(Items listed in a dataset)
******
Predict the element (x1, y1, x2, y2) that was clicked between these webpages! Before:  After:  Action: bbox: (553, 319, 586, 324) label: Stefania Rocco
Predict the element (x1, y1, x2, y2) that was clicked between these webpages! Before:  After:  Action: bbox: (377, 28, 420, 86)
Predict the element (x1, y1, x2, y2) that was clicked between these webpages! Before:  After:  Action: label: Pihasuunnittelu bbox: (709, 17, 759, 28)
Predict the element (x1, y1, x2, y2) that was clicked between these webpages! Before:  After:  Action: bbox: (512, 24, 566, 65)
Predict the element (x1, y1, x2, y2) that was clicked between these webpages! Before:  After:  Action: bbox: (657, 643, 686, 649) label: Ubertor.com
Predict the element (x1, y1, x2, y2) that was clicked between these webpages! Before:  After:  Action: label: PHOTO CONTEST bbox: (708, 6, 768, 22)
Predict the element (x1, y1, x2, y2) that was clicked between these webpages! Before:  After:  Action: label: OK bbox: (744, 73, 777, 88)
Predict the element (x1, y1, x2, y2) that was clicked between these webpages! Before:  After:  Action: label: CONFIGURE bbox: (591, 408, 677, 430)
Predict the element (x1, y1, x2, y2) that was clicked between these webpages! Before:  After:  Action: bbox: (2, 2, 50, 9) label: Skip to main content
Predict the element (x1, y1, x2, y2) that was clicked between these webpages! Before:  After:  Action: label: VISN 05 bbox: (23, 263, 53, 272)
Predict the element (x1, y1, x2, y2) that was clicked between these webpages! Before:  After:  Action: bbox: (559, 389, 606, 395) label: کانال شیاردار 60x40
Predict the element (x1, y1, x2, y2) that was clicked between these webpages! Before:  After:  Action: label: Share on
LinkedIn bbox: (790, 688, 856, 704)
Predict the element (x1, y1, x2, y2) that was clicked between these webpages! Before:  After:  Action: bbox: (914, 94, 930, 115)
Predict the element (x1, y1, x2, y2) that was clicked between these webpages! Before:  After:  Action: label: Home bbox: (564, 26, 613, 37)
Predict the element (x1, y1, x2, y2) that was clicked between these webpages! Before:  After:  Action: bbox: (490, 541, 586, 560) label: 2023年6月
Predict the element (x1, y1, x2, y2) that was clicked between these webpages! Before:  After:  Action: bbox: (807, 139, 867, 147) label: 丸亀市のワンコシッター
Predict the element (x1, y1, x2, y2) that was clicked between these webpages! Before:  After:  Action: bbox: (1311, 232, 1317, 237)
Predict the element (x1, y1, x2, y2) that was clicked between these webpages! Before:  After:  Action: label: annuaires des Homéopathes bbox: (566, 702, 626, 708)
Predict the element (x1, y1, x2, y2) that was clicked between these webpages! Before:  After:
******
Print the lines above from the first one through the line that contains "24, 566, 65)", with both of those lines included.

*Exercise answer*.
Predict the element (x1, y1, x2, y2) that was clicked between these webpages! Before:  After:  Action: bbox: (553, 319, 586, 324) label: Stefania Rocco
Predict the element (x1, y1, x2, y2) that was clicked between these webpages! Before:  After:  Action: bbox: (377, 28, 420, 86)
Predict the element (x1, y1, x2, y2) that was clicked between these webpages! Before:  After:  Action: label: Pihasuunnittelu bbox: (709, 17, 759, 28)
Predict the element (x1, y1, x2, y2) that was clicked between these webpages! Before:  After:  Action: bbox: (512, 24, 566, 65)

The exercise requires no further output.